XXVI.8 That one must not determine by the principles of what is called Canon Law things determined by the principles of civil law
By Roman civil law, a man who remove a private item from a sacred place is punished only for the crime of theft [1] ; by canon law, he is punished for the crime of sacrilege. [2] Canon law takes cognizance of the place, civil law of the thing. But to take cognizance only of the place is to reflect neither on the nature and definition of the theft, nor on the nature and definition of sacrilege.
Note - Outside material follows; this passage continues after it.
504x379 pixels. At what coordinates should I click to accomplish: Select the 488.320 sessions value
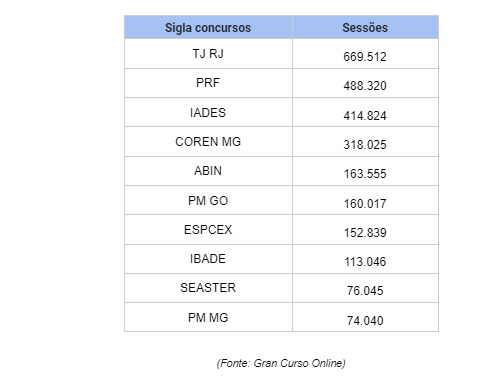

As the husband can ask for separation on the grounds of his wife’s infidelity, the wife used to ask for it on the grounds of the husband’s infidelity. [3] This practice contrary to the provision of Roman laws [4] had made its way into church courts, [5] which considered only at the maxims of canon law ; and indeed, to see marriage only through purely spiritual notions and in relation to things of the afterlife, the violation is the same. But the political and civil laws of almost all peoples have rightly distinguished between these two things. They have required of women a degree of reserve and continence which they do not require of men, because the violation of chastity supposes in women a renunciation of all virtues ; because the woman, by violating the laws of marriage, abandons the state of her natural dependency ; because nature has marked the infidelity of women by clear signs, and the woman’s children born of adultery necessarily belong to the husband and are the husband’s responsibility, whereas the husband’s adulterous children do not belong to the wife, nor are they her responsibility.